(TASK DATA begins)

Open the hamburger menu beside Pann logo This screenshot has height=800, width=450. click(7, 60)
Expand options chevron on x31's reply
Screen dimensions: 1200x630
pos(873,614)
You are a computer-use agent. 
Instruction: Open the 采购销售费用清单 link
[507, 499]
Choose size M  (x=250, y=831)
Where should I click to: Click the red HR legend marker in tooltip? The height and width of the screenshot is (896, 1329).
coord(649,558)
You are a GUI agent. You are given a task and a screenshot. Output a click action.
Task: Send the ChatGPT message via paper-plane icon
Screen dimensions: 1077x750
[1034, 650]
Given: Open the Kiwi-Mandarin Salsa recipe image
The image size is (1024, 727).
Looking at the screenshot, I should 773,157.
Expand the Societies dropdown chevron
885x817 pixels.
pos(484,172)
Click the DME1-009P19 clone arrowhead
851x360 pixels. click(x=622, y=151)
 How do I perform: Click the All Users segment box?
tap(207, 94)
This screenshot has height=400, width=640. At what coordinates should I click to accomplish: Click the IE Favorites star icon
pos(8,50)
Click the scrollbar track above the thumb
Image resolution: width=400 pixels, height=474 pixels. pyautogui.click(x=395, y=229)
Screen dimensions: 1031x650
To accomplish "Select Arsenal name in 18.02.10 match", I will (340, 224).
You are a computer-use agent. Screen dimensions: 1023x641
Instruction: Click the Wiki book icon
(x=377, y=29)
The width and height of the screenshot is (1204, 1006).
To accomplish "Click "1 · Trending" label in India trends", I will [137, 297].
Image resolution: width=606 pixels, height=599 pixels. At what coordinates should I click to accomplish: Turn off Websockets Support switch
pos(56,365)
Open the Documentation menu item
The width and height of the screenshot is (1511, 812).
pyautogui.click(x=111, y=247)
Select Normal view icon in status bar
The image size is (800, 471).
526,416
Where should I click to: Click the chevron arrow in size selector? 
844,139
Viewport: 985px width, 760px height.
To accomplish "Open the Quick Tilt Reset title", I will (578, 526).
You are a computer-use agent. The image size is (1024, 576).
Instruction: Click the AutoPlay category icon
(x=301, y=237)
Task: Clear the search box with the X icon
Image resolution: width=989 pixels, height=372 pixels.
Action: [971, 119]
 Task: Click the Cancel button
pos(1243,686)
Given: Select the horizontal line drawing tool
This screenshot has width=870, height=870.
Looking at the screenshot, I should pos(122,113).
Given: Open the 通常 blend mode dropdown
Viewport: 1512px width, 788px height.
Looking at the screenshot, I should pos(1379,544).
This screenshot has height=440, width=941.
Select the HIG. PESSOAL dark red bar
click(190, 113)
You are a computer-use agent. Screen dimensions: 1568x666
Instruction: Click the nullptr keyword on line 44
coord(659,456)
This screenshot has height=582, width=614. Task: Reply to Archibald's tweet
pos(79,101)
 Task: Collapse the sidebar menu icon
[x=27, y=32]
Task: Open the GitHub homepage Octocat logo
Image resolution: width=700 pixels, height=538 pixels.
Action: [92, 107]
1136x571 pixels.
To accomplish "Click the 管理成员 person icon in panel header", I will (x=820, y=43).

(TASK DATA ends)

> **WHAT THE TASK ASKS**: Line by line, retype all of the entries.

> **ANSWER BOX**:
Open the hamburger menu beside Pann logo This screenshot has height=800, width=450. click(7, 60)
Expand options chevron on x31's reply
Screen dimensions: 1200x630
pos(873,614)
You are a computer-use agent. 
Instruction: Open the 采购销售费用清单 link
[507, 499]
Choose size M  (x=250, y=831)
Where should I click to: Click the red HR legend marker in tooltip? The height and width of the screenshot is (896, 1329).
coord(649,558)
You are a GUI agent. You are given a task and a screenshot. Output a click action.
Task: Send the ChatGPT message via paper-plane icon
Screen dimensions: 1077x750
[1034, 650]
Given: Open the Kiwi-Mandarin Salsa recipe image
The image size is (1024, 727).
Looking at the screenshot, I should 773,157.
Expand the Societies dropdown chevron
885x817 pixels.
pos(484,172)
Click the DME1-009P19 clone arrowhead
851x360 pixels. click(x=622, y=151)
 How do I perform: Click the All Users segment box?
tap(207, 94)
This screenshot has height=400, width=640. At what coordinates should I click to accomplish: Click the IE Favorites star icon
pos(8,50)
Click the scrollbar track above the thumb
Image resolution: width=400 pixels, height=474 pixels. pyautogui.click(x=395, y=229)
Screen dimensions: 1031x650
To accomplish "Select Arsenal name in 18.02.10 match", I will (340, 224).
You are a computer-use agent. Screen dimensions: 1023x641
Instruction: Click the Wiki book icon
(x=377, y=29)
The width and height of the screenshot is (1204, 1006).
To accomplish "Click "1 · Trending" label in India trends", I will [137, 297].
Image resolution: width=606 pixels, height=599 pixels. At what coordinates should I click to accomplish: Turn off Websockets Support switch
pos(56,365)
Open the Documentation menu item
The width and height of the screenshot is (1511, 812).
pyautogui.click(x=111, y=247)
Select Normal view icon in status bar
The image size is (800, 471).
526,416
Where should I click to: Click the chevron arrow in size selector? 
844,139
Viewport: 985px width, 760px height.
To accomplish "Open the Quick Tilt Reset title", I will (578, 526).
You are a computer-use agent. The image size is (1024, 576).
Instruction: Click the AutoPlay category icon
(x=301, y=237)
Task: Clear the search box with the X icon
Image resolution: width=989 pixels, height=372 pixels.
Action: [971, 119]
 Task: Click the Cancel button
pos(1243,686)
Given: Select the horizontal line drawing tool
This screenshot has width=870, height=870.
Looking at the screenshot, I should pos(122,113).
Given: Open the 通常 blend mode dropdown
Viewport: 1512px width, 788px height.
Looking at the screenshot, I should pos(1379,544).
This screenshot has height=440, width=941.
Select the HIG. PESSOAL dark red bar
click(190, 113)
You are a computer-use agent. Screen dimensions: 1568x666
Instruction: Click the nullptr keyword on line 44
coord(659,456)
This screenshot has height=582, width=614. Task: Reply to Archibald's tweet
pos(79,101)
 Task: Collapse the sidebar menu icon
[x=27, y=32]
Task: Open the GitHub homepage Octocat logo
Image resolution: width=700 pixels, height=538 pixels.
Action: [92, 107]
1136x571 pixels.
To accomplish "Click the 管理成员 person icon in panel header", I will (x=820, y=43).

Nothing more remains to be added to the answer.